# Task prompt
Rewrite the stretch of the article on New Zealand visitor arrivals from "International visitor arrivals to" through "a March record.", changing "arrivals" to "visits".
**** Article
New Zealand recorded 358,900 international visitor arrivals in March 2026, up 15 percent or 47,100 on March 2025, according to Stats NZ. Overseas visitor arrivals reached 3.63 million for the year ended March 2026, an increase of 305,000 from the previous year. Australia supplied the largest gain with 24,100 extra arrivals to reach 138,400. China added 4,200 to 24,600. The United States posted a March record of 53,400, up 4,100. The United Kingdom rose 3,500 to 22,200.

Auckland International Airport chief executive Carrie Hurihanganui told a pre-event audience for TRENZ 2026 that international passenger demand was largely holding up despite the conflict. Airlines have trimmed capacity rather than slashed it. The industry remains in wait-and-see mode ahead of the 19–21 May trade show in Auckland.

International visitor arrivals to New Zealand, March 2026 — top source markets
March 2026 arrivals by key source market, showing year-on-year gains. The United States reached a March record.
********
**** Data section
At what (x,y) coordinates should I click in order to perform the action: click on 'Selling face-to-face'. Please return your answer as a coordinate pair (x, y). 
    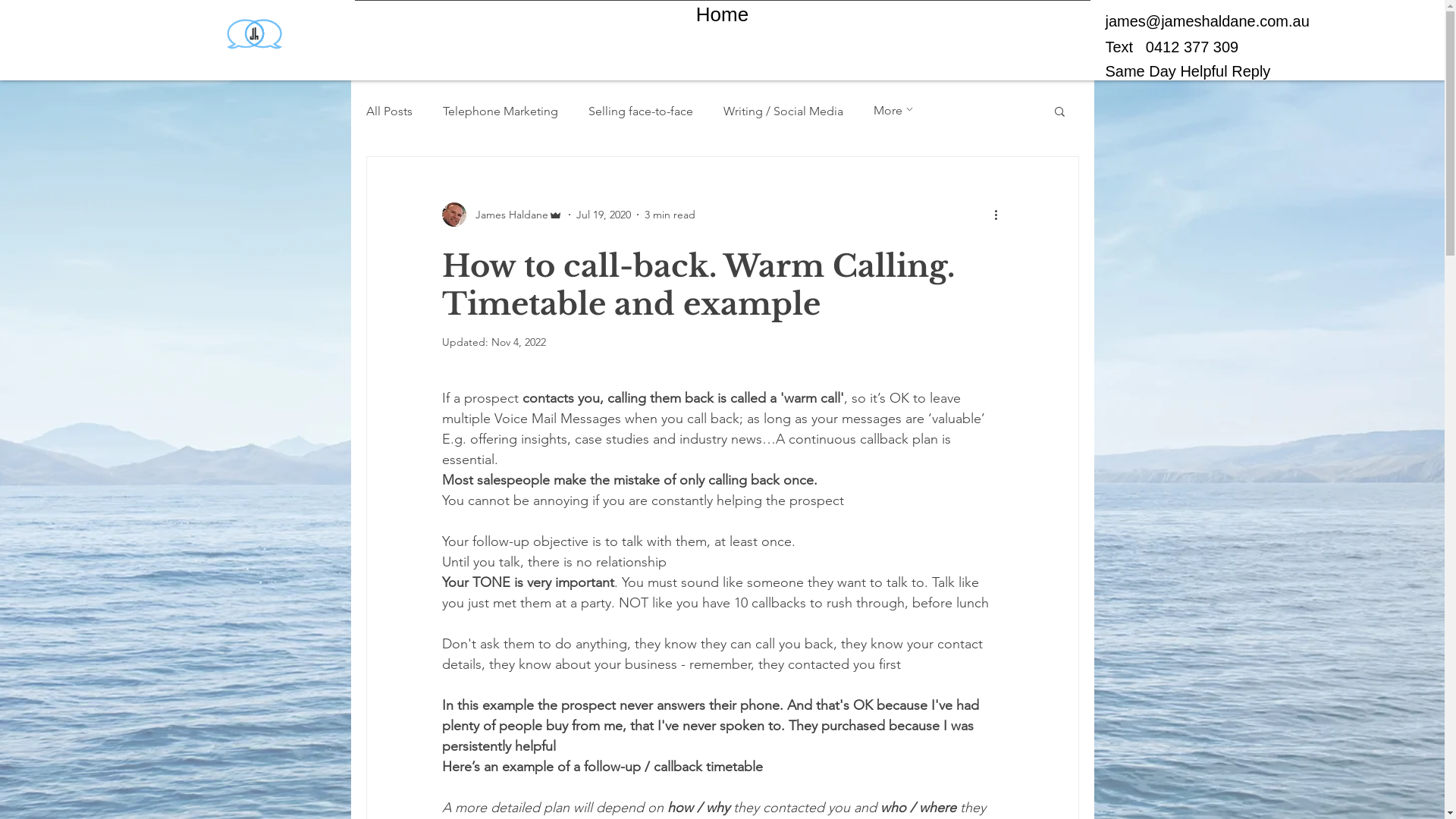
    Looking at the image, I should click on (640, 109).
********
# Exercise result
International visitor visits to New Zealand, March 2026 — top source markets
March 2026 visits by key source market, showing year-on-year gains. The United States reached a March record.